> Work to complete:
The full listing, excluding its pictures, should be printed exactly as it stands.

> Excerpted records:
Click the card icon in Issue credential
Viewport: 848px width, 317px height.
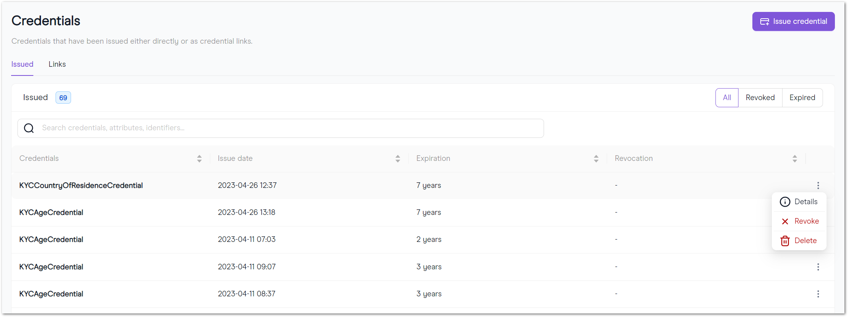pos(765,21)
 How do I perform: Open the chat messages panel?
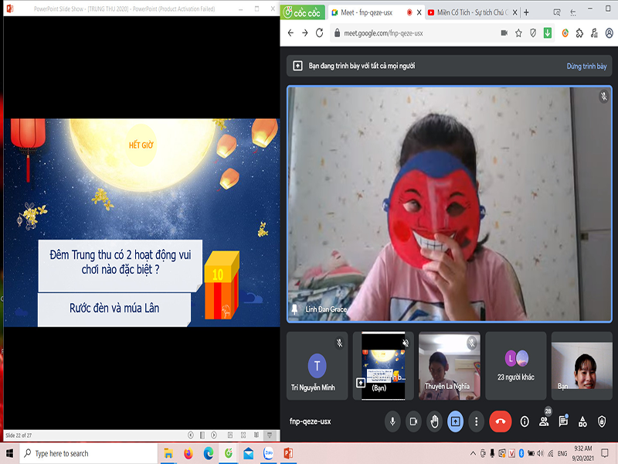564,421
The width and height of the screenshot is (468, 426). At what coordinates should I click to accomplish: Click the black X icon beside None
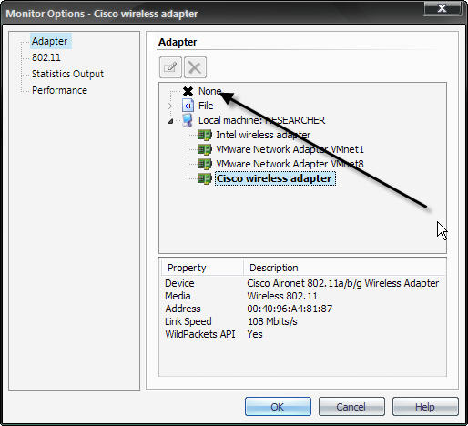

> Expected answer:
Click the card icon in Issue credential
Viewport: 848px width, 317px height.
pos(765,21)
 How do I perform: Open the chat messages panel?
564,421
The width and height of the screenshot is (468, 426). At what coordinates should I click to accomplish: Click the black X icon beside None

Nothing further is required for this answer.